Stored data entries
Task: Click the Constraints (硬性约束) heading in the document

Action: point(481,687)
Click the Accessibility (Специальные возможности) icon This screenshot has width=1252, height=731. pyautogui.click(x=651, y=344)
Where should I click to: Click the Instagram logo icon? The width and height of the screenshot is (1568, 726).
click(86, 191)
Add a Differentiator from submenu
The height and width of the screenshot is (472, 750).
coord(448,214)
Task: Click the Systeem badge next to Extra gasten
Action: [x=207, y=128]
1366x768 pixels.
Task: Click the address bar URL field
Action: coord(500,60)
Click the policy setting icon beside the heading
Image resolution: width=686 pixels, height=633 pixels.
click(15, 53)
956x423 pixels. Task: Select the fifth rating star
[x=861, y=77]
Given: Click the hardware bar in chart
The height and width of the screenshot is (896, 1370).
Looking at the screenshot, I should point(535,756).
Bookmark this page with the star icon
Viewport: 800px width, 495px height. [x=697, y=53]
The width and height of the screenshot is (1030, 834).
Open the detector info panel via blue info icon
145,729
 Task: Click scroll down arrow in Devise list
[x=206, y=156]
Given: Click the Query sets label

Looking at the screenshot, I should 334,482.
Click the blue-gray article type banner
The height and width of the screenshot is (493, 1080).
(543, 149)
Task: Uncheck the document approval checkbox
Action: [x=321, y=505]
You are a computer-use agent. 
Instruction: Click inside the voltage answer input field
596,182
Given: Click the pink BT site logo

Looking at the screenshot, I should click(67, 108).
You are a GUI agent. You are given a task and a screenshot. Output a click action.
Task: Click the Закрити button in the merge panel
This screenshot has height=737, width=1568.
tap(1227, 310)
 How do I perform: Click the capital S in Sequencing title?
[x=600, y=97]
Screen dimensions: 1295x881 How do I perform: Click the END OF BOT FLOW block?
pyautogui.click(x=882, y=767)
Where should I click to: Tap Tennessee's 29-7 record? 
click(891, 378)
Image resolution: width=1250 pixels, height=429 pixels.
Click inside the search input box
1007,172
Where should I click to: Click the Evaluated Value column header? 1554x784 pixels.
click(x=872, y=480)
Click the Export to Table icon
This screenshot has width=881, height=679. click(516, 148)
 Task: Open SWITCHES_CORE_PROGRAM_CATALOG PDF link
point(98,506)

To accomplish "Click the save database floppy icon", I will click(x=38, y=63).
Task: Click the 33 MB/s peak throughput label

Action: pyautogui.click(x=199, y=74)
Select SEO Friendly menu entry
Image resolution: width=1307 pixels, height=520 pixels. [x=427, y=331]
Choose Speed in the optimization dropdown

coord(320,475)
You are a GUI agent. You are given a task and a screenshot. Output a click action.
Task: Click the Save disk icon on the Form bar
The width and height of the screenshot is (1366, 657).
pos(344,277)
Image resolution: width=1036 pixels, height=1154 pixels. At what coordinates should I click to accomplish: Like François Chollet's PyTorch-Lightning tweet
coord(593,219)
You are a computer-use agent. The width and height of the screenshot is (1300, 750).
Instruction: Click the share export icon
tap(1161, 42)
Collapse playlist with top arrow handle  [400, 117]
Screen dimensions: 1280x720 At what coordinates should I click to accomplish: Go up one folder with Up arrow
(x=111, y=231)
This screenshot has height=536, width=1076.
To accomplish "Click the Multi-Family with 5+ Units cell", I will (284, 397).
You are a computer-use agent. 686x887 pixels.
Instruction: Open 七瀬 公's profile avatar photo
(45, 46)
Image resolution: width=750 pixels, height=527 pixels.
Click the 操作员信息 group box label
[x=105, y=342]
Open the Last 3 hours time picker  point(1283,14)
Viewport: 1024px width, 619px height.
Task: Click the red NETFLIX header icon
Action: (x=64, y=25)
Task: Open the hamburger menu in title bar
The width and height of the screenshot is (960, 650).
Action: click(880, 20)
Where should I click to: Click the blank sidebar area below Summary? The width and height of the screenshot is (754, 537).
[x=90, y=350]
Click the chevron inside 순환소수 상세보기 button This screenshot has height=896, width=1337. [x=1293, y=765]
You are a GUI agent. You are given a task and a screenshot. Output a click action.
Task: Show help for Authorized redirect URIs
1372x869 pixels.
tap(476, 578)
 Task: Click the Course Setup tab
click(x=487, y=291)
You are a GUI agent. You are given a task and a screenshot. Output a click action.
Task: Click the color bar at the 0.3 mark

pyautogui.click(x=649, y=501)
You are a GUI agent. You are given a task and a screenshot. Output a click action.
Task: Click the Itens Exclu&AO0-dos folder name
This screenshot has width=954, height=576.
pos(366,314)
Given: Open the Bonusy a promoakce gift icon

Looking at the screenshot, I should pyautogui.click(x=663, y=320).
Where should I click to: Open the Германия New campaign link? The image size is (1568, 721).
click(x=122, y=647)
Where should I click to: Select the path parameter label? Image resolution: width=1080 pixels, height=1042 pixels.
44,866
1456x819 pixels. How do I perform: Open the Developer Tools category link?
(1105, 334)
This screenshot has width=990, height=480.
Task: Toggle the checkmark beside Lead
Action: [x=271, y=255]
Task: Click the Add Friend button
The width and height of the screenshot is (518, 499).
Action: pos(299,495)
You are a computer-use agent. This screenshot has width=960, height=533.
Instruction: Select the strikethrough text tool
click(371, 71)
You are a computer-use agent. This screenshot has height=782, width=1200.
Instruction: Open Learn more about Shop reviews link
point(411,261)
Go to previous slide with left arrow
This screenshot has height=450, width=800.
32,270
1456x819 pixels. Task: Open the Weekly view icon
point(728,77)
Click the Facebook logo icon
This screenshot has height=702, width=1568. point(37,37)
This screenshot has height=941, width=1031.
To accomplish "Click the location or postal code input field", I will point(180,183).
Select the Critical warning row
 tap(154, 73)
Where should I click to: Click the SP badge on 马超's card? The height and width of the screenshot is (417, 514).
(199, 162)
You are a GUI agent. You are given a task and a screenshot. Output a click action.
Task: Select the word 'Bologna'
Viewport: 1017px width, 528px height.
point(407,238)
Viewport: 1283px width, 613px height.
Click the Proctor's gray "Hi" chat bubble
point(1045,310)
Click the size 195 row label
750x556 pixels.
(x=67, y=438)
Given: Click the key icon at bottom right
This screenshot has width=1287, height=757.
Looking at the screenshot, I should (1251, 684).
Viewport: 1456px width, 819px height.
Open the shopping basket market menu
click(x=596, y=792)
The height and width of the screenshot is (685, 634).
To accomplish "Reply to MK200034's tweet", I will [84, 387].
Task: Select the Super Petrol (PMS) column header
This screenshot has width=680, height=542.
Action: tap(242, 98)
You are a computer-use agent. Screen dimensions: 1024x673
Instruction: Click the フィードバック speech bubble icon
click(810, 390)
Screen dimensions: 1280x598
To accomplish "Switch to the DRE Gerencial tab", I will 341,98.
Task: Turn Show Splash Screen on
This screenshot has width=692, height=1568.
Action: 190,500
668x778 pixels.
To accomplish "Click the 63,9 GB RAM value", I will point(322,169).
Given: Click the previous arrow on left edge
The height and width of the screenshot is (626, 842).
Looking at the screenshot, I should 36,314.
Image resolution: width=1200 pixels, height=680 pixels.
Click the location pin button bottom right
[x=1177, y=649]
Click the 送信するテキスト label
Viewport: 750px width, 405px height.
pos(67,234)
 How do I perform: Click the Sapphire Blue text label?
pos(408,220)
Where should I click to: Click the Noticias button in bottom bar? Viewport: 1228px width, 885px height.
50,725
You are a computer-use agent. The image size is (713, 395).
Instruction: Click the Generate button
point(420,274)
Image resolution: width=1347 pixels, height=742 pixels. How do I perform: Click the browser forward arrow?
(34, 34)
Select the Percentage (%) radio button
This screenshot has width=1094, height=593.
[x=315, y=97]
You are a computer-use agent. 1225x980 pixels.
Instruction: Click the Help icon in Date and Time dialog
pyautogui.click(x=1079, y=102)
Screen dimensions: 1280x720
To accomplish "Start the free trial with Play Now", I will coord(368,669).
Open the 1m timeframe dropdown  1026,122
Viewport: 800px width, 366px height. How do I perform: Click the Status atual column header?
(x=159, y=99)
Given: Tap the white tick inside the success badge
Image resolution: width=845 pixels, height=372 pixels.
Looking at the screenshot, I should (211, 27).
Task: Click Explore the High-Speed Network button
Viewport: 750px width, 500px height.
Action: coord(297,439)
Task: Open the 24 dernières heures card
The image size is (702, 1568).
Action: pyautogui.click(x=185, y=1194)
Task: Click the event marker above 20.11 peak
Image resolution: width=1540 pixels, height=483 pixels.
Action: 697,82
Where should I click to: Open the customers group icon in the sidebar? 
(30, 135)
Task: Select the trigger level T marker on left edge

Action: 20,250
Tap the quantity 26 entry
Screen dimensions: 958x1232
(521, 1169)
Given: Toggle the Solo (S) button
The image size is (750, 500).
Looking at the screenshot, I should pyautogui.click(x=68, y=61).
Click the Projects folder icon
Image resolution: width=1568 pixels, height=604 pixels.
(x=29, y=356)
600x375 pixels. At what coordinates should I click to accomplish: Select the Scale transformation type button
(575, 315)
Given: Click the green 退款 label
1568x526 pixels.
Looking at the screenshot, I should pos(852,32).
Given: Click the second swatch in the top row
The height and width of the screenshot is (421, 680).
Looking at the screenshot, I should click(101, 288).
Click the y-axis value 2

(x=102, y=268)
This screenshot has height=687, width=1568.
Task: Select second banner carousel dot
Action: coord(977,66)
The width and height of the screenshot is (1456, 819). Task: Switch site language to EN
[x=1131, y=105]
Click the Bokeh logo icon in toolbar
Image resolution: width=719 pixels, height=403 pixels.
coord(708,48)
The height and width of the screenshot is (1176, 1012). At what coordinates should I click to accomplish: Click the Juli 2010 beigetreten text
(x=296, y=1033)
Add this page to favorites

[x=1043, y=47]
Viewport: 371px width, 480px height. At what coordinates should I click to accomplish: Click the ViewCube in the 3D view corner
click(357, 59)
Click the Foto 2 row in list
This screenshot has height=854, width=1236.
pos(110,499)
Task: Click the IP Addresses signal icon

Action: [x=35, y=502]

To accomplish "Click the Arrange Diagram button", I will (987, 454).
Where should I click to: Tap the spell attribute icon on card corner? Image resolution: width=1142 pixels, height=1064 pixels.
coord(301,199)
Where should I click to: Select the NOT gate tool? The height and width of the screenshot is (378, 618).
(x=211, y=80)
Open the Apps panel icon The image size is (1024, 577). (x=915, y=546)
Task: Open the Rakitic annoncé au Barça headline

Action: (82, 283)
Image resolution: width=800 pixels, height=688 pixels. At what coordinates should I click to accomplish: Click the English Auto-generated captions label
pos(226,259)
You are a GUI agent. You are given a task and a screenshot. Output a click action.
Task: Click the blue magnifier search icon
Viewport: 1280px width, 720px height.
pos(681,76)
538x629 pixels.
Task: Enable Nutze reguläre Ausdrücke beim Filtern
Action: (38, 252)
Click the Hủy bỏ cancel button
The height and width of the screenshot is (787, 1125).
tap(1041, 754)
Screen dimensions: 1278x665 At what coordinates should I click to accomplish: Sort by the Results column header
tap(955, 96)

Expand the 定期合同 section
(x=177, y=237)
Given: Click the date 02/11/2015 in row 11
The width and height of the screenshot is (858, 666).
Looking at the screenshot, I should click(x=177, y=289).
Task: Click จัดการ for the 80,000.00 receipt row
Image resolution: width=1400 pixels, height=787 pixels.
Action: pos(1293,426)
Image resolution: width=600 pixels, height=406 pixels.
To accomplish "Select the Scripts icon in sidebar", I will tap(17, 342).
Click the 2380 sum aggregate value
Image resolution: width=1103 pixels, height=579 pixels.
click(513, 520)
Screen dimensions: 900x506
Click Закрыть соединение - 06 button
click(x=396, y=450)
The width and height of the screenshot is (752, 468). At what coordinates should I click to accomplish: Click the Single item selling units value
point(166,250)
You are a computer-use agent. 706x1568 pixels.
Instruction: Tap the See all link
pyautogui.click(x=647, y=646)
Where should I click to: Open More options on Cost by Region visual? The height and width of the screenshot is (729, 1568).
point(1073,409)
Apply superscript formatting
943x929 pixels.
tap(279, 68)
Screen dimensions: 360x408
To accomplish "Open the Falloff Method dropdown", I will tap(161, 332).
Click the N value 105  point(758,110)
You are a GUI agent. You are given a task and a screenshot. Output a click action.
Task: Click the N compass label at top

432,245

• Description of the task: Your reply is to be the number of lines above in which the word "Show" appears, and nothing else.

• Task result: 2